### Exercise passage
+++
Patients suffering from chronic thromboembolic pulmonary hypertension (CTEPH) who miss out on potentially curative surgery may respond to medical treatment with the dual endothelin receptor antagonist bosentan (Tracleer) according to results of BENEFiT, a multicentre phase III trial presented at this year’s American Thoracic Society meeting. To date there has been no approved medical therapy for the condition.

The 157-patient phase III BENEFiT study is the first prospective double-blind randomised placebo-controlled trial to evaluate a medical treatment for CTEPH patients who are either inoperable or who experience persistent pulmonary hypertension despite surgery. The condition occurs in almost 4 per cent of patients surviving a pulmonary embolus. Whilst most non-fatal emboli resolve completely, in CTEPH pulmonary vessels become progressively occluded with persistent, organised thrombotic material, explained Professor Lewis Rubin of University of California. Without surgery the obstruction can extend down through the arterial tree into deeper smaller vessels, becoming incorporated into the vessel walls, promoting vascular remodelling, raising pulmonary artery pressure, and causing pulmonary arterial hypertension (PAH). Eventually this leads to right-sided heart failure.
+++
### Information supplied
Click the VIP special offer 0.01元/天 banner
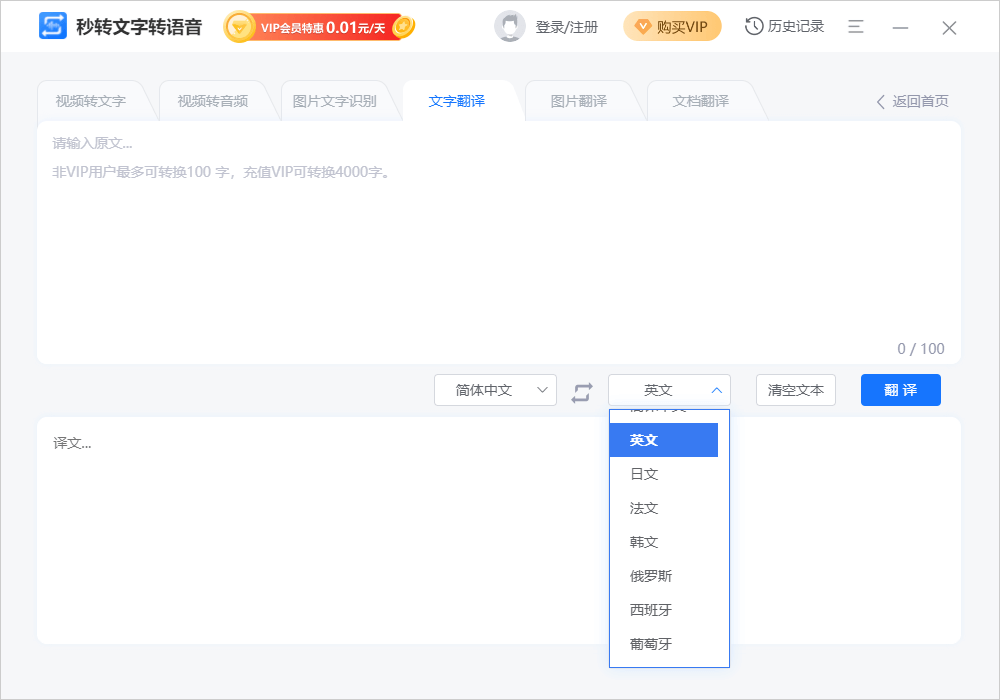 coord(319,27)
+++
### How to complete this task
Carry on the report on the BENEFiT trial of bosentan for CTEPH, starting right after its final sentence.

### Output for this task
Discussing the study itself, Professor Gerald Simonneau, Head of Pneumology at Hospital Antoine Beclere, France, the centre leading the BENEFiT study, said the trial’s rationale for investigating the endothelin antagonist bosentan in CTEPH followed from its efficacy in treating PAH arising from other causes. Endothelin, a potent and long-lasting endogenous vasoconstrictor plays a pathogenic role in PAH. In CTEPH, plasma concentrations of endothelin are increased as are pulmonary endothelin receptors on vascular smooth muscle cells.

Results from BENEFiT which randomised patients to bosentan or placebo for 16 weeks showed a highly significant 24% improvement in pulmonary vascular resistance (PVR), one of the study’s primary endpoints, and in other haemodynamic measures including cardiac index for bosentan-treated patients. Treatment also significantly decreased the biomarker NT-pro-BNP (-622mg/L p=0.0034) and there was a trend to improvement in quality of life and time to clinical worsening.

Six-minute walk test not significant by 16 weeks

Improvement on another primary endpoint, the 6-minute walk test, had not reached significance by 16 weeks although patients saw a beneficial treatment effect on dyspnoea, he observed. Other open-label studies of bosentan suggest haemodynamic improvement translates into a significant functional benefit as measured by the 6-minute test after six months or longer.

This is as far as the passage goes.